Both have pledged to renegotiate the Brexit deal to get better terms or leave without one -- but the EU has been adamant it will not reopen the text.

Three years after the shock referendum vote to quit the bloc, Brexit remains a highly divisive issue in the UK and von der Leyen said that while she still hoped Britain would stay, London must act to end the impasse.

"Though I still hope you remain, it is in our interests to have you sort things out. We have an agreement -- which hasn't been signed on both sides -- and we have the backstop," she said in response to a question from a British MEP at a hearing with centrist deputies at the European Parliament.

"I think it's a good deal but it is your responsibility and your noble task to sort things out," she added, in her first public comments on Brexit since being nominated as commission president.

Von der Leyen, nominated by EU national leaders last week to take over from Jean-Claude Juncker on November 1, the day after Britain is due to leave, was wooing MEPs ahead of a confirmation vote in the European Parliament next week.

- 'Precious' backstop -

Flamboyant former London mayor Johnson, the overwhelming favourite to win the race to succeed May, has said he will leave on October 31 with no deal if the EU will not improve the terms, particularly on the contentious "backstop" clause relating to the Irish border.

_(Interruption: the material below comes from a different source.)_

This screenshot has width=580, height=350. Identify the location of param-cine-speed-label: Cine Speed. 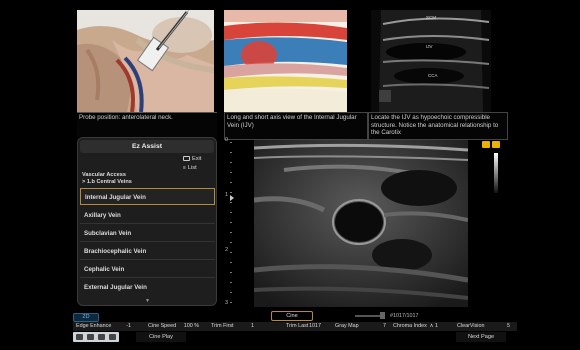
(162, 326).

The backstop keeps Britain in the bloc's customs union until a better solution is found to avoid checks on the border between EU member Ireland and British-ruled Northern Ireland, but it is despised by Brexit supporters who see it as a trap.

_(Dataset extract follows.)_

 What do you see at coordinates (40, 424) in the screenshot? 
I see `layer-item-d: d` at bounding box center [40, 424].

There have been British calls for the backstop to be changed or time-limited, but other EU states, particularly Ireland, insist it is essential -- and von der Leyen was adamant in her support of it.

"I think the backstop is of utmost importance. We absolutely know how crucial this non-existing of a border for you is, and therefore having the backstop in the Brexit deal is," she said in response to a question from an Irish MEP.

"The backstop is precious, important, and has to be defended."

Johnson has also threatened to withhold the 39 billion pounds Britain has agreed to pay to settle its dues to the EU to cushion the blow of a chaotic "no deal" departure -- a move that would infuriate other EU states which see it as reneging on commitments.

After departing the bloc the UK will have to negotiate a trading partnership with the EU, and Von der Leyen warned of the dangers of poisoning the relationship from the very outset.

"In case we're going to have a Brexit, I am convinced it is crucial the tone and attitude with which Brexit happens," she said.

"Because Brexit is not the end of something -- Brexit is the beginning of future relations and its of absolute importance that we have good cooperation."